SET OF TASKS >>
1. Rewrite the ventriculectomy study abstract starting with "Background: Recent reports" and going on through "6 months postoperatively.", putting "PLV" wherever "partial left ventriculectomy" appears.
2. Answer these questions from the ventriculectomy study abstract:
(a) How many patients underwent partial left ventriculectomy?
(b) What was the one-year survival?
(c) What was the cardiac index at 6 months?
3. List every p-value reported in the ventriculectomy study abstract.

DOCUMENT EXTRACT below:

Background: Recent reports show that partial left ventriculectomy improves hemodynamic and functional status in patients with dilated cardiomyopathy. This study sought to determine the effects of partial left ventriculectomy on clinical outcome and left ventricular function during 6-month follow-up.
Methods: Twenty-two patients underwent partial left ventriculectomy. Mitral valve repair was performed whenever possible, otherwise the valve was replaced. Hemodynamic and functional data were obtained at baseline, as well as 2 weeks and 6 months postoperatively.
Results: Overall, 7 of 22 patients died; there were three early and four late deaths. One-year survival was 68%+/-10%. Ejection fraction increased from 23.9%+/-6.8% before the operation to 40.7%+/-12.5% at 2 weeks and to 36.8%+/-7.7% at 6 months (p<0.001, for both). The cardiac index before the operation, at 2 weeks, and at 6 months was 2.3+/-0.8, 2.9+/-0.6, and 3.4+/-1.0 L/m2 per minute, respectively (p = 0.035, and p = 0.009, compared with baseline). The increase in ejection fraction 2 weeks postoperatively was less in patients with left circumflex artery dominance (10.9%+/-3.2% compared with 19.9%+/-10.7%, respectively, p = 0.017). At 6-month follow up, all surviving patients except one improved New York Heart Association functional class when compared with preoperative status (from 3.8+/-0.4 to 1.4+/-0.6, p = 0.0002).
Conclusions: Early hemodynamic improvement after partial left ventriculectomy was maintained during midterm follow-up.

End of DOCUMENT EXTRACT.
SUPPLIED MATERIAL below:

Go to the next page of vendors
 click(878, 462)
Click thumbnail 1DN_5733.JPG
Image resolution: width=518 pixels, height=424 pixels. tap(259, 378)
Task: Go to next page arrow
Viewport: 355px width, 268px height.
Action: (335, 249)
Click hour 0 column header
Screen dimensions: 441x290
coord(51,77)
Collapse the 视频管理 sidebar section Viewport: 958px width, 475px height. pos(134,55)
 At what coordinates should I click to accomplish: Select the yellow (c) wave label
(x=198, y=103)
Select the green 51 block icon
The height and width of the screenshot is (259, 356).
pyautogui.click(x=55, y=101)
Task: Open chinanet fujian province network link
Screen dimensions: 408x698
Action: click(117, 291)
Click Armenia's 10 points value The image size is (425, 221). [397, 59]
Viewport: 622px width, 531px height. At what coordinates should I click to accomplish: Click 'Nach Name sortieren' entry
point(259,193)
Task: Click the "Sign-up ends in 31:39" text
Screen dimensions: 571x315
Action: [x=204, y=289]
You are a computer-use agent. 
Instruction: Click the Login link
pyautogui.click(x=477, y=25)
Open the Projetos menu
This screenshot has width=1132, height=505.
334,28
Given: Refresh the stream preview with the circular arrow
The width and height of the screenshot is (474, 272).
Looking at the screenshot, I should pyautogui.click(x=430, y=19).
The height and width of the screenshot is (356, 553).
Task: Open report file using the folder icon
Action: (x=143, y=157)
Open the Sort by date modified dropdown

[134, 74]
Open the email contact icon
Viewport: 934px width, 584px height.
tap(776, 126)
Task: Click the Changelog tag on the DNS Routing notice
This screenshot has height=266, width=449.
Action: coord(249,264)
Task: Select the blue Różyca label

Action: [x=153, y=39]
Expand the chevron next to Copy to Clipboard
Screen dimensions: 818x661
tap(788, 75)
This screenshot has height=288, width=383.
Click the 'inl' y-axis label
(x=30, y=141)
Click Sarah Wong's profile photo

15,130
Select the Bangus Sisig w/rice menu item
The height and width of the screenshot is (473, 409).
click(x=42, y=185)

End of SUPPLIED MATERIAL.

RESPONSES FOR EACH TASK >>
1.
Background: Recent reports show that PLV improves hemodynamic and functional status in patients with dilated cardiomyopathy. This study sought to determine the effects of PLV on clinical outcome and left ventricular function during 6-month follow-up.
Methods: Twenty-two patients underwent PLV. Mitral valve repair was performed whenever possible, otherwise the valve was replaced. Hemodynamic and functional data were obtained at baseline, as well as 2 weeks and 6 months postoperatively.

2.
(a) Twenty-two patients.
(b) 68%+/-10%.
(c) 3.4+/-1.0 L/m2 per minute.

3.
p<0.001
p = 0.035
p = 0.009
p = 0.017
p = 0.0002